[Click-target entries]
···

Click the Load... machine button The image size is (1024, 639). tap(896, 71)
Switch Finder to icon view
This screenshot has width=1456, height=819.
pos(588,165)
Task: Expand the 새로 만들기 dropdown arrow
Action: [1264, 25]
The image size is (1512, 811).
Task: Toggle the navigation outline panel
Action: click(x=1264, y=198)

···

Requirements: Reproduce every one of the entries above line for line, with no changes.

Full response:
Click the Load... machine button The image size is (1024, 639). tap(896, 71)
Switch Finder to icon view
This screenshot has width=1456, height=819.
pos(588,165)
Task: Expand the 새로 만들기 dropdown arrow
Action: [1264, 25]
The image size is (1512, 811).
Task: Toggle the navigation outline panel
Action: click(x=1264, y=198)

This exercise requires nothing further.